Okay ... I gave credit where credit was/is due (sort of). Having said that, let's get on with doing something delicious!
The secret to the Elvis Cheeseburger, in my humble opinion, is seasoning the ground beef prior to cooking the hamburger patty on a hot charcoal grill. My point is that I typically do not season ground beef prior to cooking a hamburger or a cheeseburger. I have now been properly chastised. Preseasoning the meat per the Elvis recipe turned out to be a wonderful idea.
Having achieved Nirvana, food wise at least, thanks to Elvis, etc., I now have to totally rethink my approach to hamburgers, etc. In other words, even my recipe for a bleu cheese and bacon burger may be deficient to the extent the chef seasoned the ground beef prior to frying the burger way back when. Did he? I'll bet that sneaky fellow fooled me by pre-seasoning the ground beef!

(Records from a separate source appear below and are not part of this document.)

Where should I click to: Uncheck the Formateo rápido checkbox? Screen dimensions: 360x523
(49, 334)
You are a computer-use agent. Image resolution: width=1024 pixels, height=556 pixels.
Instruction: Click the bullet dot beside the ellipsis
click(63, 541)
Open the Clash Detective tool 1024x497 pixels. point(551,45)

Historically I hated burgers people made with raw onion and other unspecified crap in the meat prior to grilling. On balance, that simply means that I traveled in the wrong culinary social circles! I am very fortunate to have at least partially corrected that problem.
That is enough yacking from me. Let’s get on with the recipe as this cheeseburger is too good to miss. And note, as usual, you can vary the ingredients from what you see in Food Nirvana to produce your dream hamburger or cheeseburger. I just did by slightly upping the beef from 1/4 pound to 1/3 pound per burger.

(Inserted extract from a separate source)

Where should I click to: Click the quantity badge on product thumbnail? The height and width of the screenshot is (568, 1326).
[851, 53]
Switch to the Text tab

Oh, yes, I buy nice chuck roasts and then grind the meat via my Kitchen-Aid mixer accessory, then typically vacuum seal and flatten it (for later easy thawing) in one pound amounts, and then freeze the product for later use. By so doing I guarantee that I will have top quality ground beef, not something that has the wrong fat content or that has been improperly extended in weight by the store adding water to freshly ground beef to increase their profit!
Ingredients: (for four cheeseburgers)
1 1/3 lb. Choice grade ground chuck (80% lean)

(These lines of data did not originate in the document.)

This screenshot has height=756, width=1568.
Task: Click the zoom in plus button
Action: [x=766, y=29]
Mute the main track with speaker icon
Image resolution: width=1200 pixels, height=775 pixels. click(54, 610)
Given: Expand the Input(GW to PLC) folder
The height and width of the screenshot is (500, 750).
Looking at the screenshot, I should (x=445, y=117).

4 Big Marty’s® sesame seed sandwich/hamburger buns
4 thick slices of American Cheese (or eight thin slices)
1 tsp. of dried oregano
2 tbsp. of finely chopped red onion
1 tsp. of garlic salt
1/4 tsp. of black pepper
lettuce, prepared mustard, mayonnaise, sliced pickles, sliced tomatoes and sliced red onions as condiments
Directions:
Prepare the charcoal grill to get things quite hot. At grilling time the hot coals should be three to four inches below the grilling surface and be evenly distributed.
Combine the meat and the chopped onion and the dry seasoning ingredients in a mixing bowl, mix well by hand, then shape that mixture into four hamburger patties.
Form each hamburger patty such that it has the same diameter as the Big Marty’s® bun. That will result in having the raw meat thickness exactly right, for at the end of the grilling the patty size will fit inside the bun perfectly, provided you didn't buy ground beef only 60% lean!!! Actually, 80% lean is about perfect.
Grill the hamburger patties for 5 to 7 minutes per side to create well-done burgers. I believe making them well-done is the best way in this instance to get the most flavor from the dry seasoning ingredients.
Two minutes before the end of grilling the second side, put the slice(s) of American Cheese on top of each patty.
Serve the burgers on the buns and add the condiments. Perhaps you want to season the underside of your burger first with a bit more pepper. Your choice.
Chow down and groan with pleasure. Take a nice swallow of ice cold beer, like Corona®, now and then!
I made macaroni salad to serve with the burgers using the fine Food Nirvana recipe. It was a good choice, but then, lots of other foods will go well with these burgers.
Hey, Mabel! Where's my Fries? Where's the salt?